=== Исходные строки ===

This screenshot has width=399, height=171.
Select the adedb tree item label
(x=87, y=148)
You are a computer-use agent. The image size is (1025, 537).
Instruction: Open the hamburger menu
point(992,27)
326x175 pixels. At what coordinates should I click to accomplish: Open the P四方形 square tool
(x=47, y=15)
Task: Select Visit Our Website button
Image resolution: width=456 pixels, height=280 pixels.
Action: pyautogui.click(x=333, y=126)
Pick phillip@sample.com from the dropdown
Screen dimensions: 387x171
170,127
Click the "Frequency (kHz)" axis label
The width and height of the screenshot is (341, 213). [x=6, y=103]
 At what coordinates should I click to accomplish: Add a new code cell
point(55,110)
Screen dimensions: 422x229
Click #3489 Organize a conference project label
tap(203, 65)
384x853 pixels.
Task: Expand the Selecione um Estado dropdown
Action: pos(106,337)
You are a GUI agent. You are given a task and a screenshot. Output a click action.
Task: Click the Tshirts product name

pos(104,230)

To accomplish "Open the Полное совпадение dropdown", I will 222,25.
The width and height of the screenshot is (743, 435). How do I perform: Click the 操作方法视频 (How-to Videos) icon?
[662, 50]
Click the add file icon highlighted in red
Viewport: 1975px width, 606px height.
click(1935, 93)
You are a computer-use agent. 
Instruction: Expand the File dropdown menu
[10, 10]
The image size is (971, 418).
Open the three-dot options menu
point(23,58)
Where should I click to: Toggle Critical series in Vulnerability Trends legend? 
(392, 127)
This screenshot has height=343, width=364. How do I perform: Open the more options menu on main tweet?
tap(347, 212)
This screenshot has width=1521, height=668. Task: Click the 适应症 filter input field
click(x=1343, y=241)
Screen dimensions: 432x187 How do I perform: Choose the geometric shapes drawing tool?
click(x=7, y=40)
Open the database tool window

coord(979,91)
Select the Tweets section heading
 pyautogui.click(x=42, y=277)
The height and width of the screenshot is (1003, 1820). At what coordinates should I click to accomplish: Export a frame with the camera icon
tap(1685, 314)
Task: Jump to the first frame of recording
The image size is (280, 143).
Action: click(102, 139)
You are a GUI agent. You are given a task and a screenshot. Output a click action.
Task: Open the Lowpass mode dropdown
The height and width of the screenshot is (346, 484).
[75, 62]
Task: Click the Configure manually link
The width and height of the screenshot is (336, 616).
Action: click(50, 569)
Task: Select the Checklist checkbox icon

===

(Задание): Пожалуйста, посчитайте, сколько строк выше содержат слово «should», учитывая регистр букв. В ответе укажите только число.

(Ответ): 4